I'm the Chief Architect/CTO for a software company and as I mentioned in an earlier post, we're starting several new projects. Some of these projects are using Smalltalk (the first time for us, though I've been using it at home for years). The reasons for switching to Smalltalk are various but mainly revolve around faster implementation, existing projects/libraries that implement some of the functionality we need, and the fact that I tired of our constantly breaking procedural Java code.

The "problem" is this. Up until now we've used CVS for code versioning, sharing, and back-ups. CVS works at the "project and class" levels. Now, I've looked around a bit at the options available, but unfortunately I won't have time to try them all- so I'm hoping to benefit from the experts on this list.

First off, do we have a best pratices page for team development on the wiki? We it be of use to anyone if I documented this changeover that we're making as a commercial software house?

Secondly, it seems to me that perhaps Monticello is the closest thing to CVS in the sense that it also operates on the package and class levels? Whereas Magma, for example, operates more on the object level. Or have I misunderstood?
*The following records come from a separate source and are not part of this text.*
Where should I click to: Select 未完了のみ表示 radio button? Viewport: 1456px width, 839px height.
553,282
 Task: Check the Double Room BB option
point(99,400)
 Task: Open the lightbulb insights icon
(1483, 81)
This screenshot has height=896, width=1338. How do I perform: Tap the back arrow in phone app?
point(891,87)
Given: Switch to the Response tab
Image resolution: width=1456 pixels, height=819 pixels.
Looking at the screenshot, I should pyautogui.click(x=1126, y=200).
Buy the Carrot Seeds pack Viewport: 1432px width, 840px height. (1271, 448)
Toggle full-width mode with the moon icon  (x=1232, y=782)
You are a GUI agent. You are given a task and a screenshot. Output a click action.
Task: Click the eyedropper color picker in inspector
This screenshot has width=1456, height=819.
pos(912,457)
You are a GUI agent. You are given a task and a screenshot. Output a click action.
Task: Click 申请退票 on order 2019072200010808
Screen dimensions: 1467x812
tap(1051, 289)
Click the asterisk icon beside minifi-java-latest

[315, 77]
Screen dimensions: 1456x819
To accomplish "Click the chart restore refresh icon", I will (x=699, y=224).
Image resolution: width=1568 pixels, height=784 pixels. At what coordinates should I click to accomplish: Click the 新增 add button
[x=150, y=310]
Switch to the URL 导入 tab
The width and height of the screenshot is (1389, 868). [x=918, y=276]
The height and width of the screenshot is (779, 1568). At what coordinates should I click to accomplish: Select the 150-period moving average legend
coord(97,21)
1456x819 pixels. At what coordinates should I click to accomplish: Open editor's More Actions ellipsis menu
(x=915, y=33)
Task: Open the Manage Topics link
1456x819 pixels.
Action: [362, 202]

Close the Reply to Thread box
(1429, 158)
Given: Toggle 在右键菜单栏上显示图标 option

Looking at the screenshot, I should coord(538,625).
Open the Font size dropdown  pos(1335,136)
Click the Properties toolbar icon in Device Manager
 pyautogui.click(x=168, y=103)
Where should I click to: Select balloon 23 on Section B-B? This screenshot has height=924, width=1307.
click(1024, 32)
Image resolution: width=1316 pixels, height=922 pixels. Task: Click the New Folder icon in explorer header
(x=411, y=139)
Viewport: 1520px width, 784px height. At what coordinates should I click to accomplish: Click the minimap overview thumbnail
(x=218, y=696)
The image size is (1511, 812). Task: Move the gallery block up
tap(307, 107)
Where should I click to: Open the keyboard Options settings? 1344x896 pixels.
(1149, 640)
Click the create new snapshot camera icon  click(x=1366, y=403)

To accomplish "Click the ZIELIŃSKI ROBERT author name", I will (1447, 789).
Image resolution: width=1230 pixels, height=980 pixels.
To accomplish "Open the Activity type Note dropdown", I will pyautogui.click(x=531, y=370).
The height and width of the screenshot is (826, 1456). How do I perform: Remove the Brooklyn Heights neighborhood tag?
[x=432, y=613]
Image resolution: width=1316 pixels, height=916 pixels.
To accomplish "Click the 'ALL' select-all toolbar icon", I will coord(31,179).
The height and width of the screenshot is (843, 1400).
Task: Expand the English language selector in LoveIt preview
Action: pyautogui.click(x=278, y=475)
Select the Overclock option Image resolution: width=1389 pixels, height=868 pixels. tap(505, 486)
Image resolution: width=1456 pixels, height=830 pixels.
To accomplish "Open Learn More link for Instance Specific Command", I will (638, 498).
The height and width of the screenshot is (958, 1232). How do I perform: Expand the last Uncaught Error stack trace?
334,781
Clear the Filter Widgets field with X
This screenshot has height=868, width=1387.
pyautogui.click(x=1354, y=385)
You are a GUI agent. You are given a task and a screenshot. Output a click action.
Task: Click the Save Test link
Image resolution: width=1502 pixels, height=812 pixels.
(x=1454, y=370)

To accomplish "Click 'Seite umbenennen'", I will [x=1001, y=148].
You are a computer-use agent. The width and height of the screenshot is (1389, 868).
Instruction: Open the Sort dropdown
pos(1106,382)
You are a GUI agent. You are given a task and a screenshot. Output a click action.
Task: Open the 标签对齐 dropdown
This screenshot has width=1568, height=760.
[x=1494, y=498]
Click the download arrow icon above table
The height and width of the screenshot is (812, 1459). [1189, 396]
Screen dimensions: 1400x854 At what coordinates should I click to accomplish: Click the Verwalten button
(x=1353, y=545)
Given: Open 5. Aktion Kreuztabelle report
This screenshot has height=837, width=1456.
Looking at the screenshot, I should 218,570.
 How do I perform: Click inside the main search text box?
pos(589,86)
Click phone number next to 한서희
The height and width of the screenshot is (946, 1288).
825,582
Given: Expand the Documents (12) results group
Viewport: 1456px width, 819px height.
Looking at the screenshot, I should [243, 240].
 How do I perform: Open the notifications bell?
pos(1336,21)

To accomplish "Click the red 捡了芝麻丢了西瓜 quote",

I know that this may be the time for a paradigm shift (and I'm open to that), but the other developers have not been using Smalltalk and they're in for several paradigm shifts as it is.

Hi Brian,

Congratulations on your switch! A couple of years ago I was in the same position, and I'm very glad I went with Smalltalk. I'd recommend Monticello; it was designed with your situation in mind. Here are some thoughts to help you get oriented.

First, one of the design goals of Monticello was to support the same kind of concurrency that CVS allows. Members of the team should be able to work independently and merge their differing versions afterwards. As Monticello evolved, it moved further in this direction, in that it is now oriented towards distributed concurrent development. Where CVS relies on a central server with a single canonical repository, Monticello is happy to work from several different repositories at the same time. Unlike CVS you don't set up a Monticello server; Monticello can use any storage area as a repository: memory, disk, or remote machines via HTTP or FTP. This lets Monticello projects begin and grow in a more ad-hoc fashion, without any investment in shared infrastructure.

I bring this up because distributed development is very important in an open source project like Squeak, but less so in the commercial world, so it might not be immediately apparent how and why Monticello works differently than CVS.

Second, one thing that Monticello does have in common with CVS is that it operates on snapshots of your program. Unlike most Smalltalk version control systems I'm aware of, it does not integrate with the development environment. It does notice if you change a package, but that's it. You can use whatever tools you like to write your program. When you've got it the way you want it, commit that version to a repository with Monticello. Monticello is a versioning tool, not an IDE.

Finally, Monticello is still under development, and there are a lot of things still to be done. If you have any ideas on how to improve it (or code, naturally) please share them. I'll go out on a limb by speaking for the rest of the Monticello team - we view Monticello as an experiment in development practices as much as software, and we're always interested in new results.